Capital of Cuba Havana will begin August with blackouts, canceling festivals and taking other measures State media reported on Saturday as the country’s energy crisis worsens.
Capital, A A fifth of the 11.2 million population and the center of Cuba’s economic activity are spared the four-hour daily blackouts. or months more affected than other parts of the island.
The rationing has sparked some local protests this summer. A year ago in July they sparked unprecedented unrest in the country and discontent boiled over.
For now, the power outage table will indicate that Havana’s six municipalities ration every three days during peak hours At noon, the Communist Party’s local newspaper, Tribuna de la Habana, reported on the meeting of officials.
The The Union Electrica de Cuba (UNE) predicts a 21% shortfall in power generation this Saturday. During peak hours and 576 megawatts (MW) of damage
“It is rated peak time a 2,349 MW against a shortfall of 506 MW and peak demand of 2,855 MW”State agency noted in a press release.
UNE added that “service was affected by capacity shortages for 24 hours yesterday” and “throughout this morning”.

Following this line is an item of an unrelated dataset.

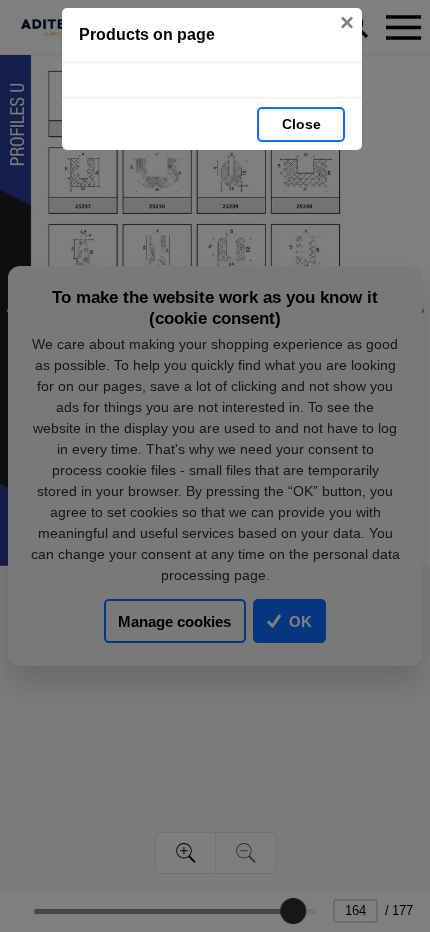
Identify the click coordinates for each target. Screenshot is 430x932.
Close (301, 124)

Resistors reflect a Deep economic crisis. The Skyrocketing prices for food, fuel and shipping They have exposed vulnerabilities such as import dependency and deteriorating infrastructure. The country’s economy shrank 10.9% in 2020, only recovering 1.3% last year.
The Cubans endured for more than two years Food and medicine shortages, long queues to buy scarce goods, high prices and transport problems. The blackout added to the frustration, which is a The exodus of more than 150,000 Cubans to the United States and other countries since October.
Impotence among the population is increasing, not only due to lack of energy, which can extend for more than ten hours in many cases, but already many deaths due to the dengue epidemic, especially among children. With no electricity, parents struggle to repel disease-carrying mosquitoes.
In a TV show last June, Dictator Díaz-Canel has acknowledged social discontent over constant and widespread blackouts across the country, and has promised to stabilize energy efficiency in the summer. Despite these promises, Energy and Mines Minister Livan Aronte acknowledged that the blackout would continue indefinitely.
The Castro regime argues that supply cuts are caused by breakdowns in plants, fuel shortages for distributed generation and scheduled maintenance.
Power outages, along with other serious economic problems, were some of the factors that fueled social unrest last year when Cuba saw its biggest protests in decades.